Surely you don’t believe all financial transactions are harmful? What about the miner hedging its future production to allow it to plan an expansion, the farming group hedging crop prices to plan the scale of planting, the jewellery group hedging its precious metals costs. While I agree there are many financial transactions that serve no purpose to society, there are a lot that do provide a benefit. And if these were all stopped, then we would be worse off
I said close to
That’s because the number of useful ones in relation to the number of useless ones is very small
I took your point into account when making my comment
Unfortunately today most financial transactions are harmful …
The share markets: rigged
LIBOR: rigged
Currency markets: rigged
Unemployment figures: rigged
Gold, silver and oil prices: rigged.
Mostly rigged and corrupt – the EU, Tories, Labor, Liberals, Democrats, Republicans, the Greens, Tax Havens et al.

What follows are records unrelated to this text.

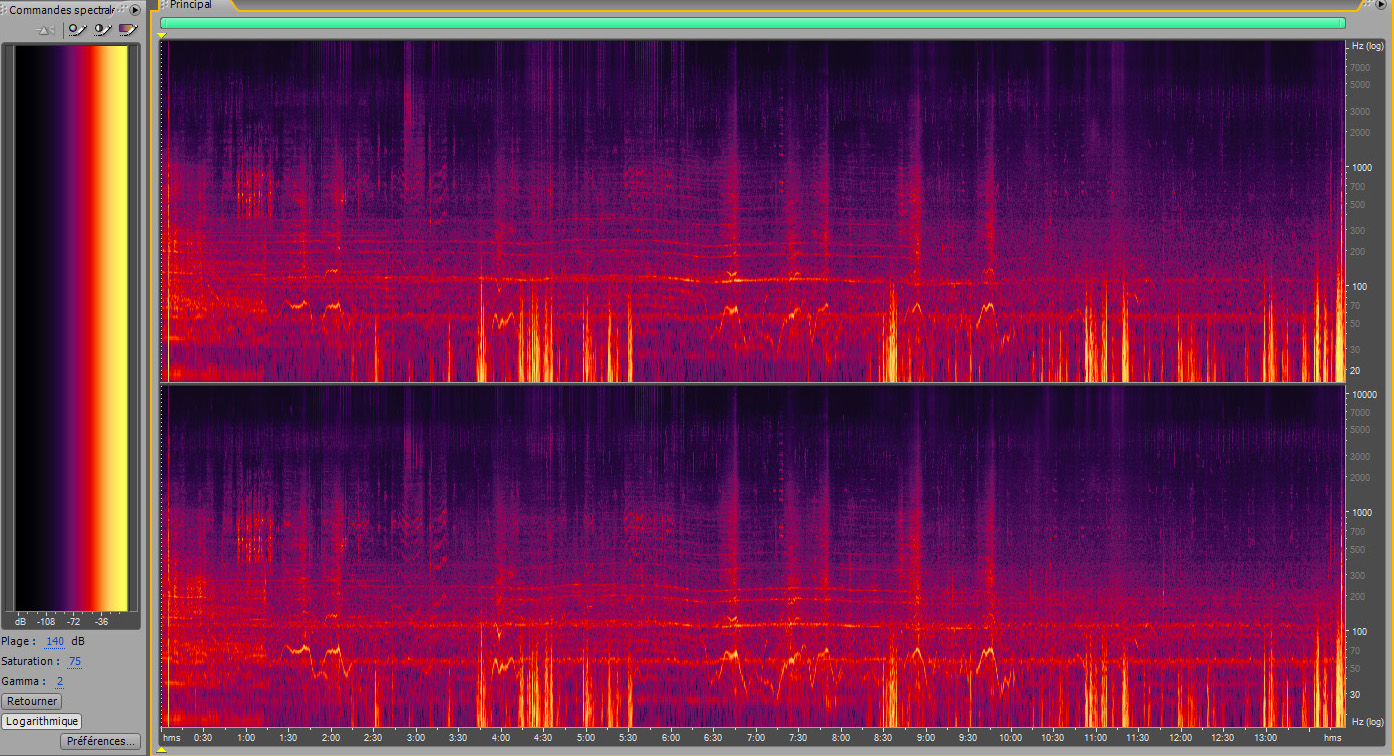The width and height of the screenshot is (1394, 756).
Task: Open the Préférences dialog
Action: [x=100, y=741]
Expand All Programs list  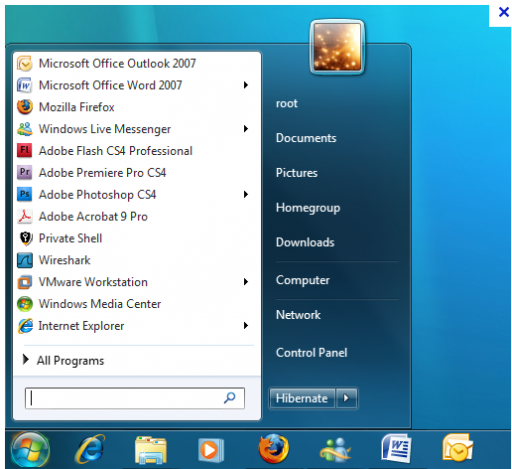(x=63, y=360)
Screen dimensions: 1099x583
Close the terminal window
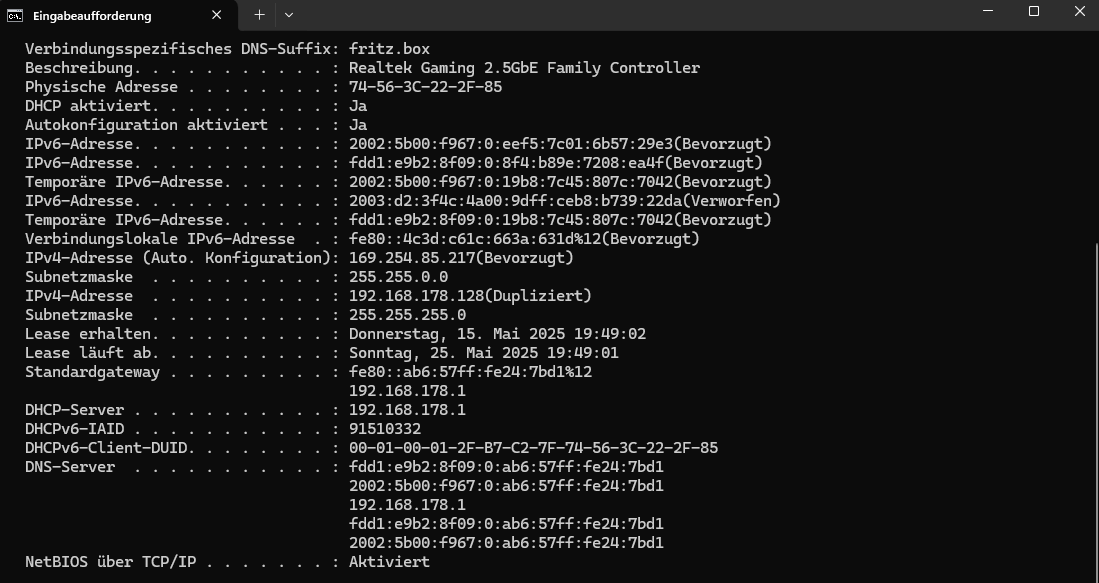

Meanwhile in today’s Daily Mail reports it has emerged that Jimmy Savile was a regular visitor to Haute de la Garenne, the notorious abuse-ridden Jersey children’s home.
But like the islands notorious and secretive “financial services industry”, this has been kept quiet.
Read more: http://www.dailymail.co.uk/news/article-2211463/Jimmy-Savile-As-pressure-grows-BBC-cover-women-come-forward-ordeals.html#ixzz289OMvERS
“What about the miner hedging its future production to allow it to plan an expansion, the farming group hedging crop prices to plan the scale of planting, the jewellery group hedging its precious metals costs.” Pass the hanky!!